Здесь начался весьма плодотворный для новой поэзии поиск внутреннего импульса, таящегося в слове. Виктор Гюго, используя опыт многих предшественников, сознательно и успешно вел подобный поиск. В знаменитом пассаже «Contemplations»[12] можно прочесть следующее: слово – живое существо, более могущественное, нежели тот, кто его использует; неожиданно вспыхивая во тьме, творит оно ему самому угодный смысл; оно гораздо таинственней и глубже, чем того ожидают мысль, зрение, чувство; слово – это цвет, ночь, радость, сон, страдание, океан, бесконечность; слово – божественный логос. Необходимо вспомнить это место, равно как ориентировочные высказывания Дидро и решительные мысли Новалиса, если желательно понять идеи Малларме об инициативной энергии языка: разумеется, строгость этих идей далека от восторженного опьянения Виктора Гюго.

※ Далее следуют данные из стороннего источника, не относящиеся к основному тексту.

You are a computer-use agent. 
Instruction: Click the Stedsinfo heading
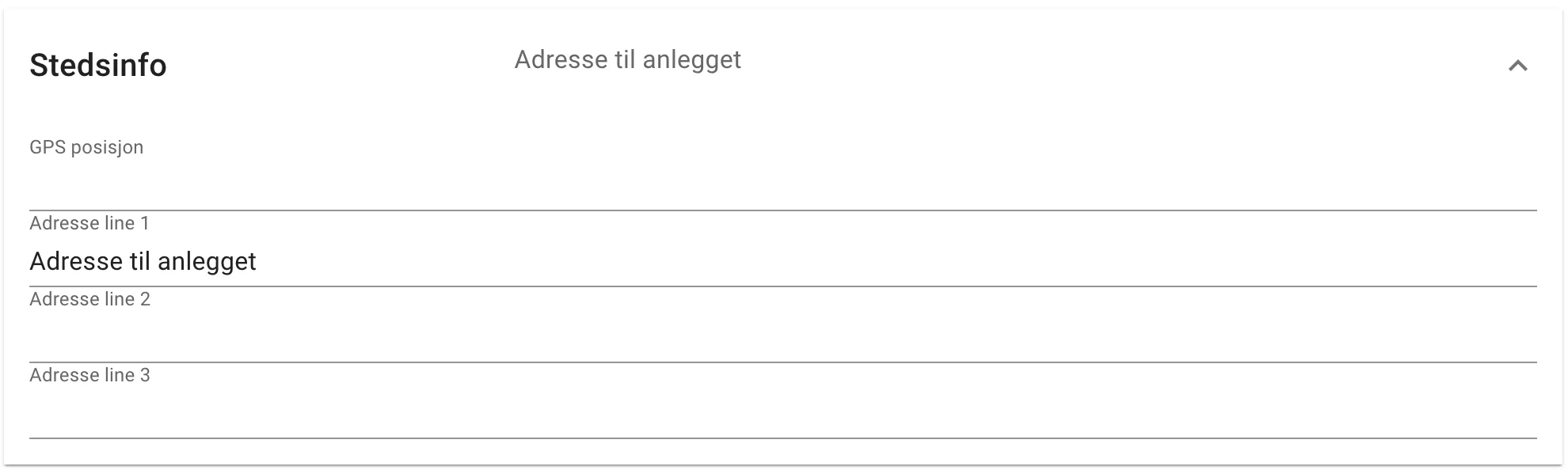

Теория гротеска и фрагмента

Очень влиятельной оказалась теория гротеска. Дидро набросал ее в «Племяннике Рамо», Виктор Гюго развил в предисловии к «Кромвелю» (1827) как часть общей теории драмы. Это самое интересное, что было разработано французами в общей романтической идеологии. Корни данной теории можно, вероятно, распознать в соображениях Фридриха Шлегеля касательно иронии и вица, где встречаются следующие понятия: хаос, вечная подвижность, фрагментарность, трансцендентальная буффонада. Однако многие подробности сугубо оригинального свойства объяснимы только интуицией двадцатипятилетнего Гюго, которого трудно заподозрить в предварительном и детальном обдумывании проблемы. Эти подробности проявились как симптомы новой эстетики.